Drakkar Expects Sweet Smell of Success With Nascar

Think of the products that sponsor auto racing: beer, motor oil or paint may come to mind; not things that smell good. Yet in an attempt to become relevant again to younger men, the highfalutin fragrance Drakkar Noir, whose characteristics seem more akin to blue blood than blue collar, is aligning itself to Nascar and its darling, Dale Earnhardt Jr.

In a $10 million marketing push that includes everything from print ads and product samples to decals on Dale Junior’s uniform and his famous #8 race car, L’Oréal USA hopes to reinvent its Drakkar brand, whose heyday was more than a dozen years ago. Although the world of auto racing is a place where highbrow products have never seemed to belong, L’Oréal USA says Daytona and Talledega, not Fifth Avenue, will ensure an effective makeover.

"Someone had to be first," says Jack Wiswall, president of Designer Fragrances, a division of L’Oréal USA, itself a unit of the world’s largest cosmetics company, L’Oréal SA of France. "I have the feeling a lot of people are going to be coming in behind us."

And why not? Other premium brands are leaping over into never-been-before marketing territories. David Morrison recently visited a motorcycle dealership near Radnor, PA, and saw DKNY, the logo for popular designer Donna Karan New York, displayed on an 18-wheeler that hauls bikes to races.

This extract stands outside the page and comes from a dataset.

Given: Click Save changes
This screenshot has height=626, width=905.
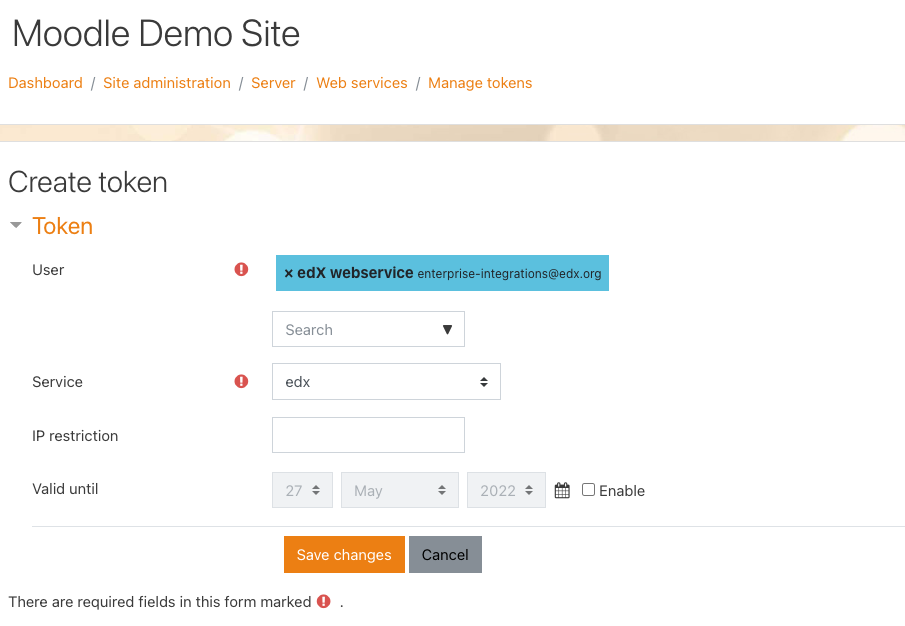Looking at the screenshot, I should [344, 554].
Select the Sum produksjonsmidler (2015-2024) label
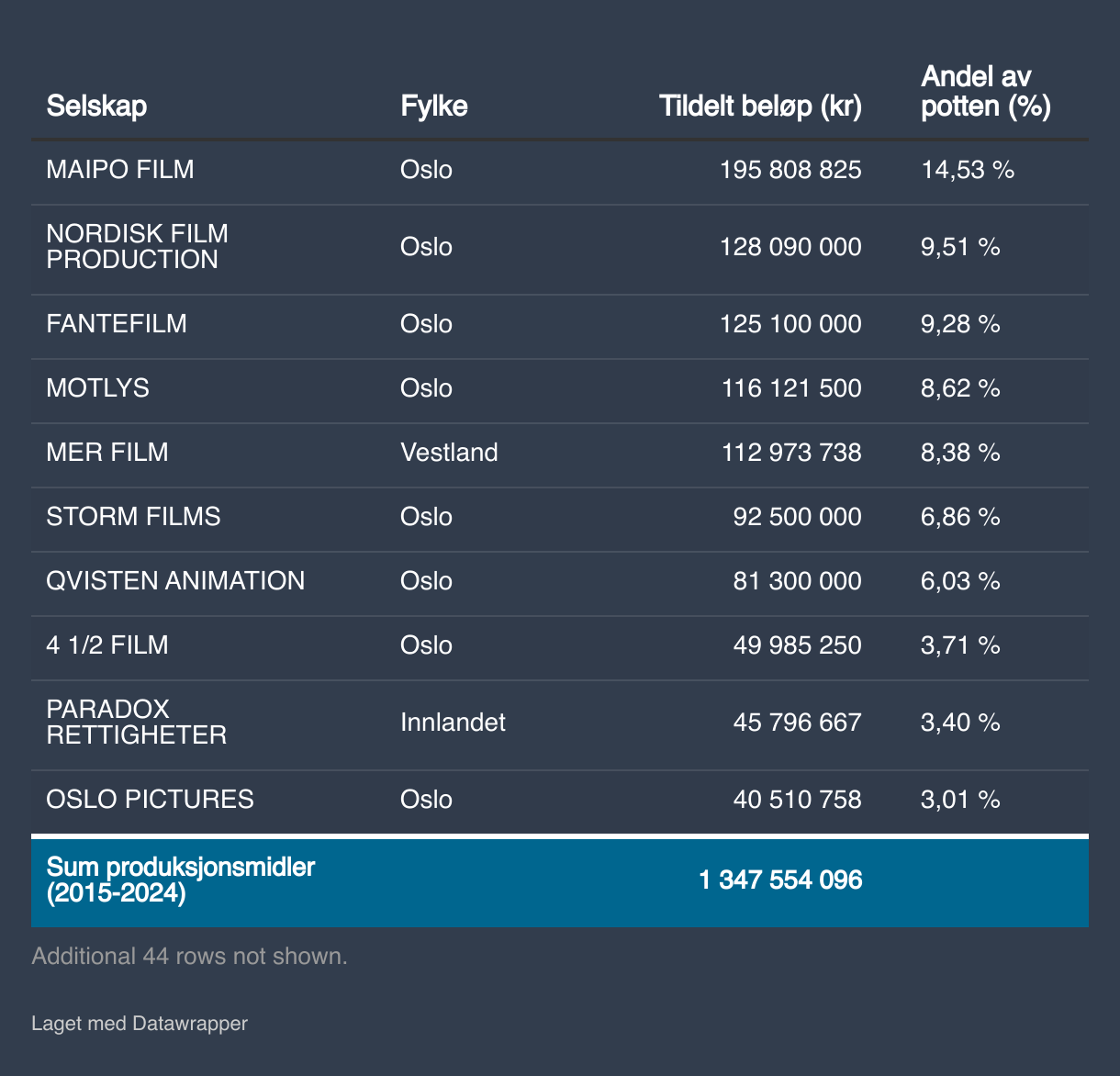The height and width of the screenshot is (1076, 1120). click(180, 880)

"This follows the same business model [as Drakkar] except that Nascar’s even more mainstream," says Mr. Morrison, who is president of TWENTYSOMETHING Inc., a marketing and brand consultancy. "The first thought that comes to mind is whether there’s a disconnect here between the [Drakkar] brand and its current users and auto racing and Dale Earnhardt Jr. But there has been a paradigm shift in auto racing. It’s becoming more mainstream, hipper."

Indeed auto racing has become one of the most popular spectator sports in the nation, surpassing hockey and behind only football and basketball.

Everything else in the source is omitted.